EXERCISE DIRECTIONS
Copy out each line of the listing below in which the string "Task" occurs.

INPUT MATERIAL
>>>

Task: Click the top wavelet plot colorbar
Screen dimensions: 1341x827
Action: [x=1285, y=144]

<<<
>>>

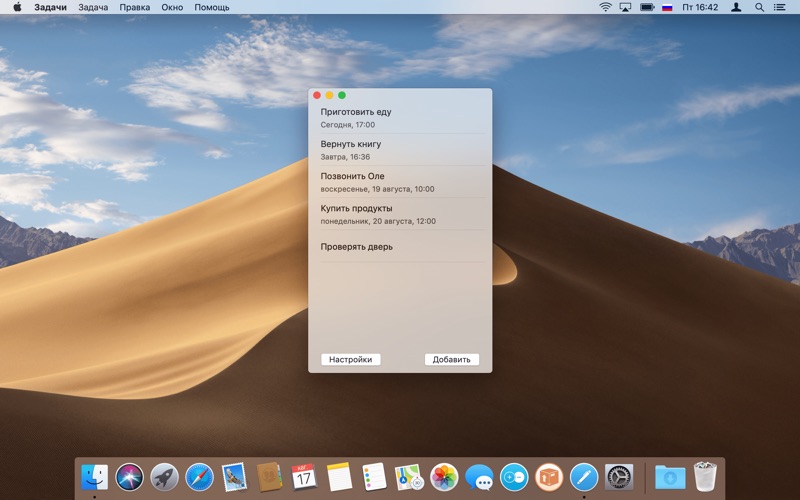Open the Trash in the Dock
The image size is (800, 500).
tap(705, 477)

<<<
>>>

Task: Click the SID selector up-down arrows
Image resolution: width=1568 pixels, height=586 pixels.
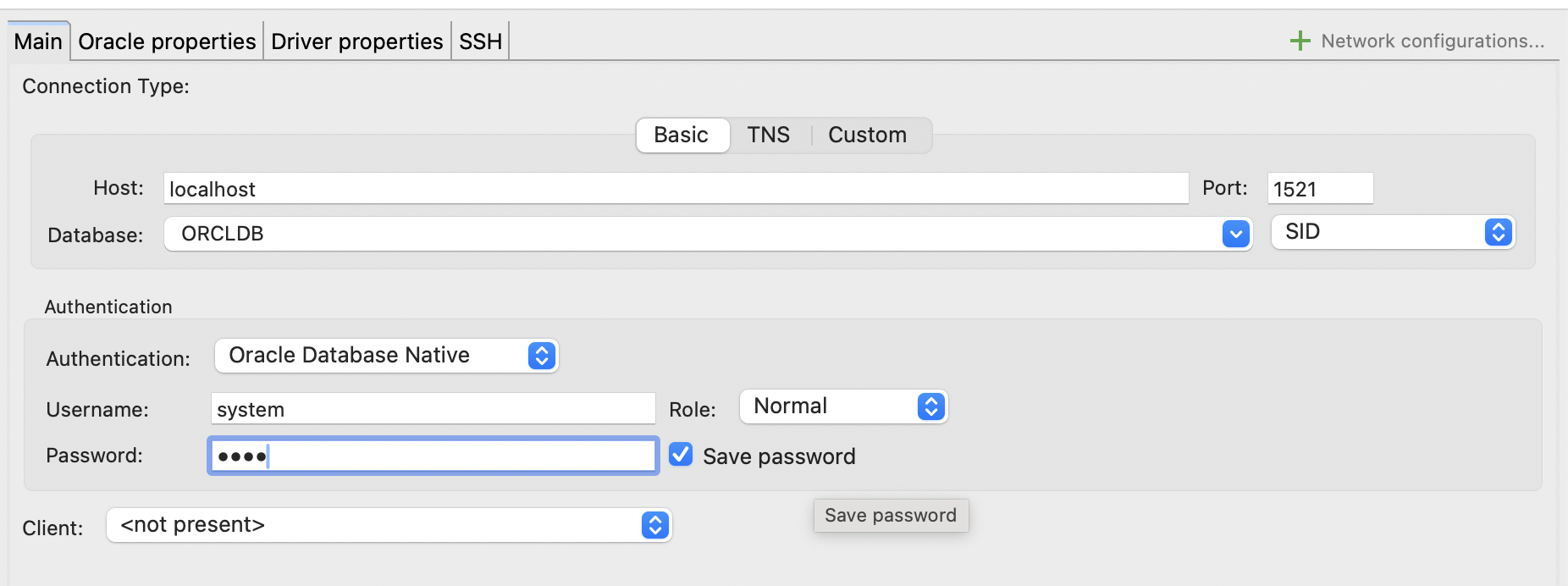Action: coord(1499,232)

<<<

SOLUTION FOR THIS EXERCISE
Task: Click the top wavelet plot colorbar
Task: Click the SID selector up-down arrows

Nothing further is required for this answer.